# Activity
Copy word for word each line from the one that has "Where should I click to: Open" to the last line of the records, with no other lines.

════

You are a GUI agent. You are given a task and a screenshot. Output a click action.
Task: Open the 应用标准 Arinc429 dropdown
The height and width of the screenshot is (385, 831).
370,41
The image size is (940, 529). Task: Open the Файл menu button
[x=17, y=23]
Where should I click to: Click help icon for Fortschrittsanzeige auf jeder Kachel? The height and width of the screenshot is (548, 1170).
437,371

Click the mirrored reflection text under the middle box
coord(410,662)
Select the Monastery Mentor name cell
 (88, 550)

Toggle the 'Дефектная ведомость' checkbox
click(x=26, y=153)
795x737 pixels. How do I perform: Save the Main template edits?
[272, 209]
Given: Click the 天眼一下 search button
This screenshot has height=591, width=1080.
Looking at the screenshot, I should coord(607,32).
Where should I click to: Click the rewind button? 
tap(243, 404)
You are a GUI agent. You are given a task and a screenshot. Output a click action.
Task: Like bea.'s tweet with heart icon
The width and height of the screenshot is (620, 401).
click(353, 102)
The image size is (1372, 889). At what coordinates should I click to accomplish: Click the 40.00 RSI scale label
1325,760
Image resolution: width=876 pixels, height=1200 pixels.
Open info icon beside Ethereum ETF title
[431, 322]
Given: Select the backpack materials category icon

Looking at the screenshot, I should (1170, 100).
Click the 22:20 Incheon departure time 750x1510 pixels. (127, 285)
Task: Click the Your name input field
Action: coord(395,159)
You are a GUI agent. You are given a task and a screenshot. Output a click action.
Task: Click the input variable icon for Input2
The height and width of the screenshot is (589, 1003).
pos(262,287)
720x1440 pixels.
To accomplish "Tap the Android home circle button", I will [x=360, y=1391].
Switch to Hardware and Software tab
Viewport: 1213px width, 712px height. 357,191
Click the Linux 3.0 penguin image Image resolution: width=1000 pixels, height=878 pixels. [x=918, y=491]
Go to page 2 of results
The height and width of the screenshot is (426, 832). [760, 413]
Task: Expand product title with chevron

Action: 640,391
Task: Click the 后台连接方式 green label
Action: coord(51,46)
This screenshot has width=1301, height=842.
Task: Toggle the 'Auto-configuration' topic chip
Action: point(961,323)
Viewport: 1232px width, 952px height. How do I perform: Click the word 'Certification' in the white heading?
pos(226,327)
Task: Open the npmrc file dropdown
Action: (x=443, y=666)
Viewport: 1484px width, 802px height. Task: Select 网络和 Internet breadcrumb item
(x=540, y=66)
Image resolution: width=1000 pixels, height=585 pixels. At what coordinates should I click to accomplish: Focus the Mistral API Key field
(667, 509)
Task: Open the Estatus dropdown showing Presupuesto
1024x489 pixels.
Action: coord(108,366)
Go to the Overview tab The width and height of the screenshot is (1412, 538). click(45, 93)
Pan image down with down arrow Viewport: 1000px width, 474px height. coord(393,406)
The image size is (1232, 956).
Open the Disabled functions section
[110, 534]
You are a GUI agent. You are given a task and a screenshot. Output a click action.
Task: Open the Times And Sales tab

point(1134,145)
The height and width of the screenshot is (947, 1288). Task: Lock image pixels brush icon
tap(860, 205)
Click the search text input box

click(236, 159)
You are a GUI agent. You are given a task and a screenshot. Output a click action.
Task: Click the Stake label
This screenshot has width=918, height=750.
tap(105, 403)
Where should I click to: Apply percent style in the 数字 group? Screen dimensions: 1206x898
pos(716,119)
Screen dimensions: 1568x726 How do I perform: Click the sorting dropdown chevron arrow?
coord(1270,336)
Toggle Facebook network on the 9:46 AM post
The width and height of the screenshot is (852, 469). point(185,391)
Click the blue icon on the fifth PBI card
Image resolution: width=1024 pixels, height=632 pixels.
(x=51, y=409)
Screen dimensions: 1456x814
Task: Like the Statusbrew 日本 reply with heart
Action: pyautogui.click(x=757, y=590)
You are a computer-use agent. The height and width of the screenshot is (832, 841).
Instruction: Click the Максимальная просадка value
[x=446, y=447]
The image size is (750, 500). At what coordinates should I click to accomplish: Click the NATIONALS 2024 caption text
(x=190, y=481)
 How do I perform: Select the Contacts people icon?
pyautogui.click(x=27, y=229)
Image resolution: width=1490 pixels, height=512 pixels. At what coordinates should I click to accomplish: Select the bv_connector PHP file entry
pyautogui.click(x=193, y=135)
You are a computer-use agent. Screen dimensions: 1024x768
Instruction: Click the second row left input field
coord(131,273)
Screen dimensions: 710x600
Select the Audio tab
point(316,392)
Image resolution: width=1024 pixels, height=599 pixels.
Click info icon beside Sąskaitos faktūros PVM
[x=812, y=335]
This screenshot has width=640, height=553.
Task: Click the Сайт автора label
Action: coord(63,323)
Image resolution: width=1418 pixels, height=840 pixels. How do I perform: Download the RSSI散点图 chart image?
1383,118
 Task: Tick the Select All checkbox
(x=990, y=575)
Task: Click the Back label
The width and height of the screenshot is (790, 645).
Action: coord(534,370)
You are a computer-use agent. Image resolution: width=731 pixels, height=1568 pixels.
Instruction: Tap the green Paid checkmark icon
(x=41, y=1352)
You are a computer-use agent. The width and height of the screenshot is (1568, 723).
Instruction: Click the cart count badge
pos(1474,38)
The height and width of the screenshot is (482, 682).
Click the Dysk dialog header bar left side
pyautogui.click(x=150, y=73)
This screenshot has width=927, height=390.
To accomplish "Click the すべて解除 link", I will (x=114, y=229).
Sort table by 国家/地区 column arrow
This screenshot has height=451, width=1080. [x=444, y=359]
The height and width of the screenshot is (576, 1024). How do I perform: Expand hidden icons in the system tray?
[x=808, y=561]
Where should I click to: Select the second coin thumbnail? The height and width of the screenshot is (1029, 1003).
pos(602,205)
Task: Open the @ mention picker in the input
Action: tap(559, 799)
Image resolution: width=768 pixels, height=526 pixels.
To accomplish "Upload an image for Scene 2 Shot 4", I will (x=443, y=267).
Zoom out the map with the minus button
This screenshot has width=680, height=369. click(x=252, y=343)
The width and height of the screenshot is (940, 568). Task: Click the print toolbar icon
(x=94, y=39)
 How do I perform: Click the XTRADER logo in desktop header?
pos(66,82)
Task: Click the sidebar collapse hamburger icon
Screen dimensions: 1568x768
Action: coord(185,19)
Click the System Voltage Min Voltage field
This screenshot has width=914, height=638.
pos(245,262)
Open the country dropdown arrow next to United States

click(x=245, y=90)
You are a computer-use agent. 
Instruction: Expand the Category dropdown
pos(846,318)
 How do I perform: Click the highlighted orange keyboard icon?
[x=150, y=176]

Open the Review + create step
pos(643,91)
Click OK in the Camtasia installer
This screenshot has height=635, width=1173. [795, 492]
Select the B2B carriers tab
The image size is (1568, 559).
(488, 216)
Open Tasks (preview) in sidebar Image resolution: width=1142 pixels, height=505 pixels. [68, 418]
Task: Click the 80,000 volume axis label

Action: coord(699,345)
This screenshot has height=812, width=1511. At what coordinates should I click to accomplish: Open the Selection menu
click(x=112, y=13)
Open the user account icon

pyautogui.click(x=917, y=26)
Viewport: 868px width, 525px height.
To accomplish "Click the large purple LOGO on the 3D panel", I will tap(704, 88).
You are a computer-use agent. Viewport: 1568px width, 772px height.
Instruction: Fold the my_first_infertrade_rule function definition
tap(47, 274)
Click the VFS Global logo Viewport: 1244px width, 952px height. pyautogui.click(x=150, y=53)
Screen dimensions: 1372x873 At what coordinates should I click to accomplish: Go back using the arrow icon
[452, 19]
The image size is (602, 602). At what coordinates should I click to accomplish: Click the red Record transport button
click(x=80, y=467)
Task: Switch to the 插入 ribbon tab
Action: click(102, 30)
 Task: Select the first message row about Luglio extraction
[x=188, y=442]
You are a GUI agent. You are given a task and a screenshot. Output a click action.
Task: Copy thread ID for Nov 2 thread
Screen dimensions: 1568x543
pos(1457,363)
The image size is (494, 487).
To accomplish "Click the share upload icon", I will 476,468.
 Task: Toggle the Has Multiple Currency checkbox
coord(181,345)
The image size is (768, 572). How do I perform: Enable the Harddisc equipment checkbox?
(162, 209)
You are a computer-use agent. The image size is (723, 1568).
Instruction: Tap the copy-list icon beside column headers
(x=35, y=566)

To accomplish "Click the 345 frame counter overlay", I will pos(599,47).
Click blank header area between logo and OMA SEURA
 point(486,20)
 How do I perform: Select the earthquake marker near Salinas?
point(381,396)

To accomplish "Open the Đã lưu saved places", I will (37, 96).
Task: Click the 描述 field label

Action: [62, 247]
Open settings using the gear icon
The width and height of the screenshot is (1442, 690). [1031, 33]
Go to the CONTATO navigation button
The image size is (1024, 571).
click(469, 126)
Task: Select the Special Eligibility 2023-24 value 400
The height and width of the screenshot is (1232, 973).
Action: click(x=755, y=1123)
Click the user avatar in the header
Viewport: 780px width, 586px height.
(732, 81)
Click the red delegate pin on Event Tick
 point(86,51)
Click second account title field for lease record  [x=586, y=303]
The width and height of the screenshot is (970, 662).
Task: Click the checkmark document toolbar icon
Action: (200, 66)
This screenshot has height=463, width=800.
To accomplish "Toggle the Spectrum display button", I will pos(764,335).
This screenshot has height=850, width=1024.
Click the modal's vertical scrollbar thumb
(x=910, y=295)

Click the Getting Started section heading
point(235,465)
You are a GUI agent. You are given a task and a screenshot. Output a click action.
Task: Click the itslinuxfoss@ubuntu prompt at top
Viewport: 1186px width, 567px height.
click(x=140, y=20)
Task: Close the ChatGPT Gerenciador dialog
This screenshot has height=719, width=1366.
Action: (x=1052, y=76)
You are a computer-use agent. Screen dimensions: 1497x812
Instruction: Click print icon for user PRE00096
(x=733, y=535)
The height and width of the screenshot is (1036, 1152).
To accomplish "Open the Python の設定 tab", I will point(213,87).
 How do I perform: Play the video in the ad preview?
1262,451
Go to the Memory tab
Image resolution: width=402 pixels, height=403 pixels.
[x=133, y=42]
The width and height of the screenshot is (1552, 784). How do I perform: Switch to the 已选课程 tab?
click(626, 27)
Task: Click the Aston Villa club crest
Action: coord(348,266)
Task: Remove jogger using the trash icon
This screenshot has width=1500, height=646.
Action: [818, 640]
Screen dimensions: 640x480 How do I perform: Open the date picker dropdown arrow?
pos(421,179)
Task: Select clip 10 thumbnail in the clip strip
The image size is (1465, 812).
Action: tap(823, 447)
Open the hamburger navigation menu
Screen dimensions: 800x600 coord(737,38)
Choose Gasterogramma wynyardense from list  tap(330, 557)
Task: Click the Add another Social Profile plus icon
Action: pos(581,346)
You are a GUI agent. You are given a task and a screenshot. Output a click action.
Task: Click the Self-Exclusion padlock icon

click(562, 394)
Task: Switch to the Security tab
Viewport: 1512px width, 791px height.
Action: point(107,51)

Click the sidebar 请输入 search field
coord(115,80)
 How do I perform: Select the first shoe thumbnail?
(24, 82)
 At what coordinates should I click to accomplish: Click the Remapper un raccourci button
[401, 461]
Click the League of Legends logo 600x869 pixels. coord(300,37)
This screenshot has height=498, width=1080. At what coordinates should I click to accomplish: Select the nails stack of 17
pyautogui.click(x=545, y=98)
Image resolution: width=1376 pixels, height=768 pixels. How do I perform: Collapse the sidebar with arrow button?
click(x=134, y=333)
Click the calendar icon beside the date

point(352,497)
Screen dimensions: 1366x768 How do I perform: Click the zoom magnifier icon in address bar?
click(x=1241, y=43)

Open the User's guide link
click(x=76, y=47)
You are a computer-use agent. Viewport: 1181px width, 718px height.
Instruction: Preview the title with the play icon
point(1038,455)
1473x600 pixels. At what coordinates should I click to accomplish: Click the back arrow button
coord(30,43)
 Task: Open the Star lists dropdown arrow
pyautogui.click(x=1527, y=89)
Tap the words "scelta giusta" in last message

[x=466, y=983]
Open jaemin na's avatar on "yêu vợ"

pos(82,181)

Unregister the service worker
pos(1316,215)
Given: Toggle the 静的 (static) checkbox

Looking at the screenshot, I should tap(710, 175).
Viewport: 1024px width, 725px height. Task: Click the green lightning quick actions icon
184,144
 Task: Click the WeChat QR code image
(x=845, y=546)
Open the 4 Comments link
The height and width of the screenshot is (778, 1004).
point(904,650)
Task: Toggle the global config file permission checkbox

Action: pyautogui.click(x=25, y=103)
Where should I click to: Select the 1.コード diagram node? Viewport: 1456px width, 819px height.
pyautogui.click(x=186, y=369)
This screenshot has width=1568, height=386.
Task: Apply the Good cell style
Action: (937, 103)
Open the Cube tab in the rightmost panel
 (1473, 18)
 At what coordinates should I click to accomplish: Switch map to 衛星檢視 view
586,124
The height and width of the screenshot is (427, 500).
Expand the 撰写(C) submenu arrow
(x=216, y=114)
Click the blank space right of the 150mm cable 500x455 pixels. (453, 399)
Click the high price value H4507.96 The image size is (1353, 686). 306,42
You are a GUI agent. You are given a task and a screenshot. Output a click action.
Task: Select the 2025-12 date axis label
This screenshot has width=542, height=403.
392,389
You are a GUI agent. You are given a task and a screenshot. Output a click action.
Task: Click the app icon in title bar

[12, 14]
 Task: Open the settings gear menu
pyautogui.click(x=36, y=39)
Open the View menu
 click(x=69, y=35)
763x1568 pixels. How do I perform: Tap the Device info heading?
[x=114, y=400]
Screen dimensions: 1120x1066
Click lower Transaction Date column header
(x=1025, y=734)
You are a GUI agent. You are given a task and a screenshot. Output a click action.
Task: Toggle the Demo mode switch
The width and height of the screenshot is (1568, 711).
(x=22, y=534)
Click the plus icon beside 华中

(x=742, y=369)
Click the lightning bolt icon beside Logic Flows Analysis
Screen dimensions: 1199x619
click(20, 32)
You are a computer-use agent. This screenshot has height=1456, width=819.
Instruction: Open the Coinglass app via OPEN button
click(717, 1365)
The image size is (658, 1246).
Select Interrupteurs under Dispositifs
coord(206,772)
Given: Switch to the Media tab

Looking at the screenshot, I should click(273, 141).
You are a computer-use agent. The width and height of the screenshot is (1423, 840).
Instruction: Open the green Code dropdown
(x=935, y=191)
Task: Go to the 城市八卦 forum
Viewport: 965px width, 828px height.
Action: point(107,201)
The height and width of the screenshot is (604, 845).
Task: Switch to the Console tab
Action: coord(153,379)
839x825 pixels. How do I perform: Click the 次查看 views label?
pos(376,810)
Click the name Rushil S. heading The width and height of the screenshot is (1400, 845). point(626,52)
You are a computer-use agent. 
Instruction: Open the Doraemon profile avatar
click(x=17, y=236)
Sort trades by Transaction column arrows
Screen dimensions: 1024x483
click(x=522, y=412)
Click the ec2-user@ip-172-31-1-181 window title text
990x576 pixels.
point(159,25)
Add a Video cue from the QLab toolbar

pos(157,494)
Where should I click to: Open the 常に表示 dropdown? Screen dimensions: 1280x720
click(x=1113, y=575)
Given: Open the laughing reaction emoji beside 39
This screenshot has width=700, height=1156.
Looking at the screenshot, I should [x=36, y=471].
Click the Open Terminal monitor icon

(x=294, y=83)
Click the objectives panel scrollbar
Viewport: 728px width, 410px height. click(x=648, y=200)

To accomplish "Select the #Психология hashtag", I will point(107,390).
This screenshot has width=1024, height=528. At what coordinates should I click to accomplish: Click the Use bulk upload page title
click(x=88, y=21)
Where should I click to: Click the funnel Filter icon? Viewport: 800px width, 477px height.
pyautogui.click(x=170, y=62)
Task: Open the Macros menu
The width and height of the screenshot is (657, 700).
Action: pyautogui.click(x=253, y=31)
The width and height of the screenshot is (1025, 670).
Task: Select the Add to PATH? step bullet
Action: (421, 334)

════

# Answer section
Where should I click to: Open the 常に表示 dropdown? Screen dimensions: 1280x720
click(x=1113, y=575)
Given: Open the laughing reaction emoji beside 39
This screenshot has width=700, height=1156.
Looking at the screenshot, I should [x=36, y=471].
Click the Open Terminal monitor icon

(x=294, y=83)
Click the objectives panel scrollbar
Viewport: 728px width, 410px height. click(x=648, y=200)

To accomplish "Select the #Психология hashtag", I will point(107,390).
This screenshot has width=1024, height=528. At what coordinates should I click to accomplish: Click the Use bulk upload page title
click(x=88, y=21)
Where should I click to: Click the funnel Filter icon? Viewport: 800px width, 477px height.
pyautogui.click(x=170, y=62)
Task: Open the Macros menu
The width and height of the screenshot is (657, 700).
Action: pyautogui.click(x=253, y=31)
The width and height of the screenshot is (1025, 670).
Task: Select the Add to PATH? step bullet
Action: (421, 334)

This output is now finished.